4 Comments Add yours

  1. I love this. Is it strange to be confronted with how separate we are as readers on the internet when seeing the scan of your hand drawn circles and lines? This small personal artifact that is made without the computer as mediator makes the mathematics feel very intimate and touchable, a strange and unexpected contrast to how abstract complex geometry seems to be. I am now intrigued by Penrose’s Road to Reality–the link you posted was nice.

    I completely agree with Robert Frost’s view of work as you included it in your post. I think that due to Covid’s disruption of our regular routines, I’ve become much more aware of the importance of my solitude and work. I miss having days to weed the garden without interruption, or to clean the house and not converse with others. Everyone is home together, which is nice, too. But I am not made for small talk, which most conversation degenerates to when there is nothing new to talk about. Being quite different from me, my husband deems it a kindness to keep me company when I am cleaning up. So he stands on the edge of what I’m doing and talks at me continuously. I have noticed again how much I like work, especially when I can do it in solitude, and let the rhythm of movement carry my thoughts deep into some problem of interest.

    1. elkement says:

      Thanks, Michelle! I am also not made for small talk – and I could not imagine to work in an office with several other people (and with office small talk :-)) ever again.

      It seems the COVID crisis has amplified so many things. In the first wave, everybody was in panic mode, I found it comforting to sew a mask. With only needle and yarn, and some patches cut from old clothes. Digital stuff did not help at all.
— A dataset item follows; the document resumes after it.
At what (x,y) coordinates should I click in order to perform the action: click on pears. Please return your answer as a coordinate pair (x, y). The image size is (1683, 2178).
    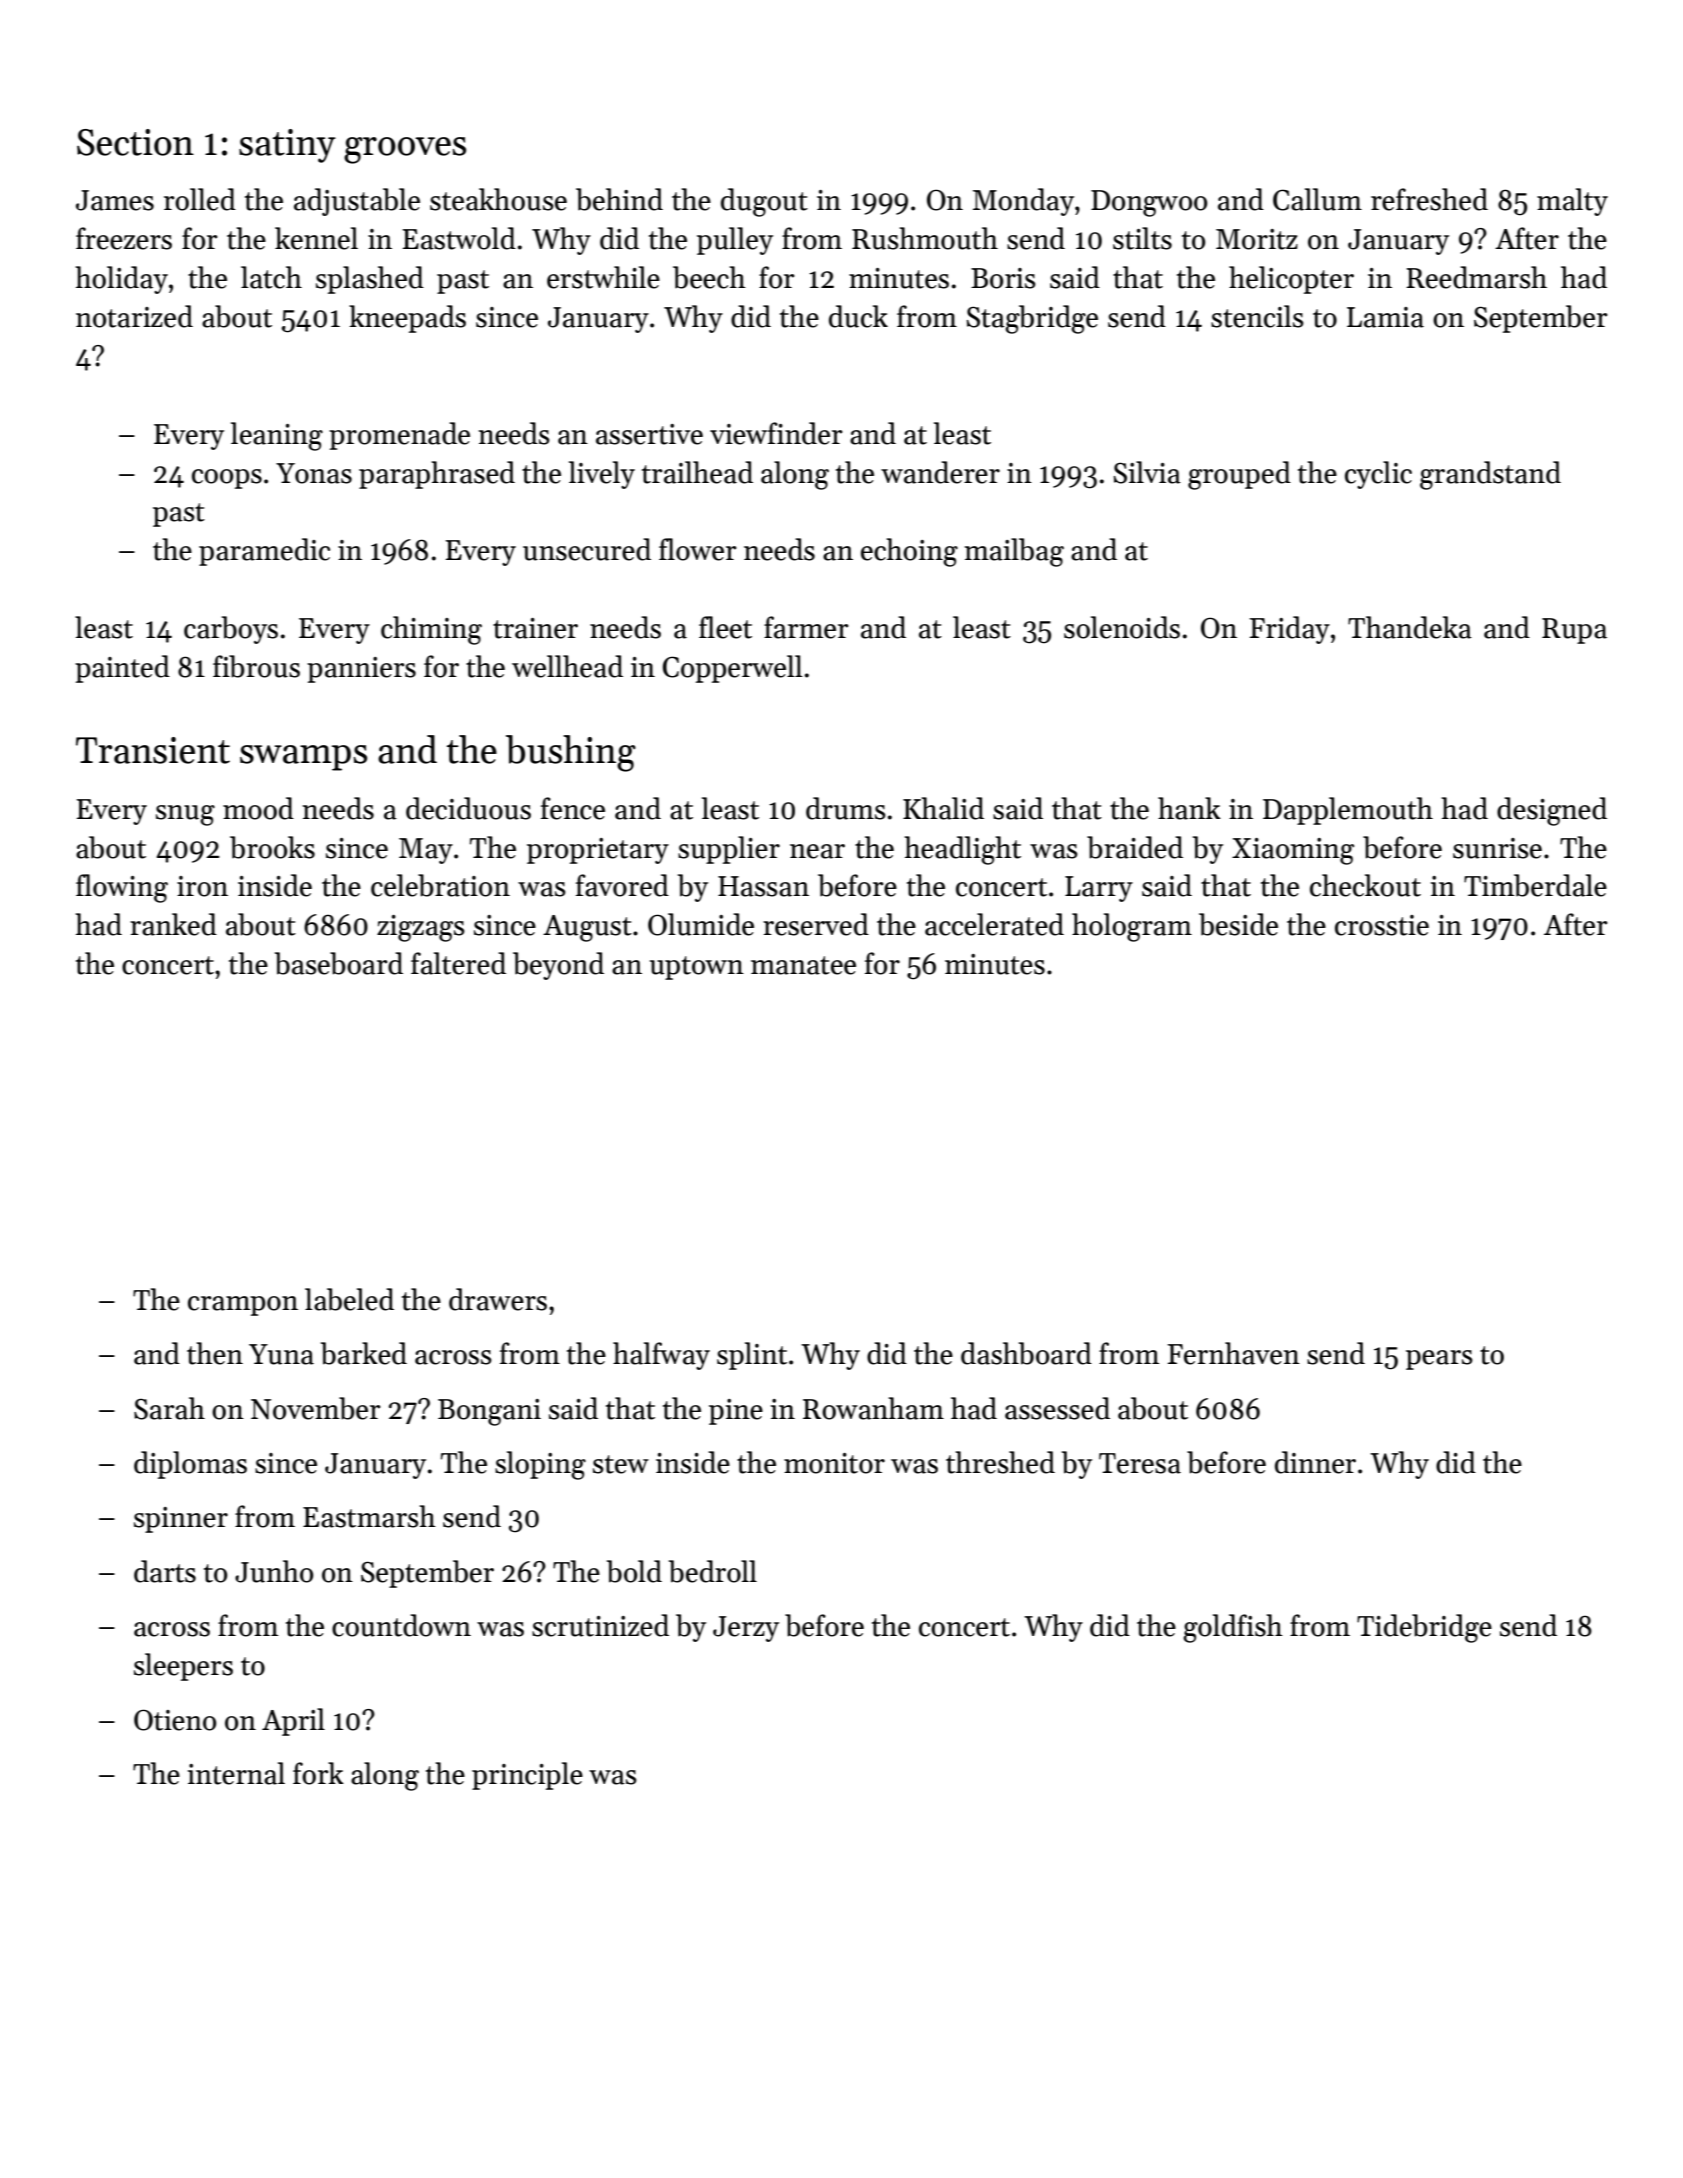
    Looking at the image, I should click on (1439, 1360).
It seems that manual work is key, moving and walking.

      It was also interesting to observe how manual things are kept in memory. I had loved my descriptive geometry classes in high school, but I forgot all the technical terms. It was hard to google something. But when I picked up a pencil and compass, I knew what to do again. I think working only with digital items, we miss out on something that makes us “whole”.

      1. For sure, the physical does give us connection to so much more than our minds.

        I found that most of my teachers this past year were very keen to explore versions of the mind-body connection in thought and creativity. By the end of a year in lock-down, what seemed to be missing for everyone was the freedom to go out and walk, ride a bike, hike, or just be in nature, and feel the mental renewal that comes with these things. Lots of sharing of childhood experiences, and how they remembered to feel free to move and work and play in their environment. Then my daughters began talking a lot of about being kids, and how they were practically living in the backyard garden at pre-school age, and the time they spent with their games and play. It must have been something we all were feeling.

        I can relate to what you say about math, even with algebraic manipulation. I started reviewing high school topics before my first university math class began. I felt at the beginning that I had no idea what anything was. But if I started a problem, it seemed that the pencil had a way of just guiding me, and then the brain would wake up and see what was going on.